Today, machine learning is nowhere near close enough to assume the role of a trained physician, and these sort of proclamations are dangerous to public expectations and the aspirations of potential future doctors.
Don’t Forego Artificial Intelligence Out of Fear
Physicians, nurses, and other medical professionals complete a litany of tasks throughout the day. A recent study concluded the average doctor spends close to 9 hours every week on administrative duties. Psychiatrists spend approximately 20.3% of their working hours completing paperwork, and family/general practitioners spend 17.3% of their working hours completing similar administrative tasks. These types of activities can be automated—and they should.

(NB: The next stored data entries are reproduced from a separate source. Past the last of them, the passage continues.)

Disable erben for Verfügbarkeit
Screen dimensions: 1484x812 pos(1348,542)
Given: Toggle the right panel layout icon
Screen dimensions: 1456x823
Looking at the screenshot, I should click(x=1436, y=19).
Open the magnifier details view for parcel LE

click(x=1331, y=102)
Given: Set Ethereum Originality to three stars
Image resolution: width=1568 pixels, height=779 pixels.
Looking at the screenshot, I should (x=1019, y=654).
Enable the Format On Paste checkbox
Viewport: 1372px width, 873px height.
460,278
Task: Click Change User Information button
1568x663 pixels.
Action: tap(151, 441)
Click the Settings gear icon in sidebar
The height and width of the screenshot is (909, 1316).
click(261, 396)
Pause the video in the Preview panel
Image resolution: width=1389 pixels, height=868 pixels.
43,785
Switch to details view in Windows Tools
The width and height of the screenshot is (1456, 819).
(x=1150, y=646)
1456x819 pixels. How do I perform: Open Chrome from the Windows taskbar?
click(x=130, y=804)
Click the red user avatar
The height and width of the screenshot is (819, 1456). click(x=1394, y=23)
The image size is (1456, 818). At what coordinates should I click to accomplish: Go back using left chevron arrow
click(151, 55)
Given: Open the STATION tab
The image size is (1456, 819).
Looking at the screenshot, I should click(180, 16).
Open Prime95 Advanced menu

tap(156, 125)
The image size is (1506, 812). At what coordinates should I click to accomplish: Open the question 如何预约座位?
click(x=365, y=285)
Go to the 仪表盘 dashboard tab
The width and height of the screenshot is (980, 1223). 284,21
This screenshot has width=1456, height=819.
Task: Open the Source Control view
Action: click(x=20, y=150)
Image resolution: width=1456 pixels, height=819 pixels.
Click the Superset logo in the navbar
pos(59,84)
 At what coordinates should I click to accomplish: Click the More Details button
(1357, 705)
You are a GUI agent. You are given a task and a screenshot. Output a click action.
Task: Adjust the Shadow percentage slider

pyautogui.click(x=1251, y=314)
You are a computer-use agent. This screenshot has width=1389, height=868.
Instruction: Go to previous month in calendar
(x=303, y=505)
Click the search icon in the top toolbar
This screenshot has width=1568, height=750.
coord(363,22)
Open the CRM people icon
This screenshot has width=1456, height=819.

For instance, Machine-Learning can complete any number of administrative tasks a human physician can, but we are still a ways away from witnessing a robot perform the Heimlich maneuver, let alone possess the intuition to know when a patient is suffering from the symptom that would warrant performing such a technique. Not only that, but physicians possess the ability to think laterally. And while machine-learning can be updated with information that skilled professionals have access to, they are incapable to date of possessing the ability to creatively think through a problem that doesn’t have a seemingly logical, step-by-step solution.
Ultimately it’s important that we don’t forego the potential positive benefits of AI out of fear or ignorance. Remember, it’s never been AI versus human or technology versus human; the combination may be synergistic. We should ensure we harness the significant benefits of technological advancements for the betterment of our society. The end goal shouldn’t be the victory of one modality or the other, but rather a willingness to harness synergistic solutions to improve patients’ outcomes.
A study on the treatment of metastatic breast cancer proves this point. When machine learning predictions were combined with the physician’s diagnosis, the image classification and the tumor location score increased significantly. The human error rate also decreased by 85%, showing that the partnership was mutually beneficial for the doctor and the patient.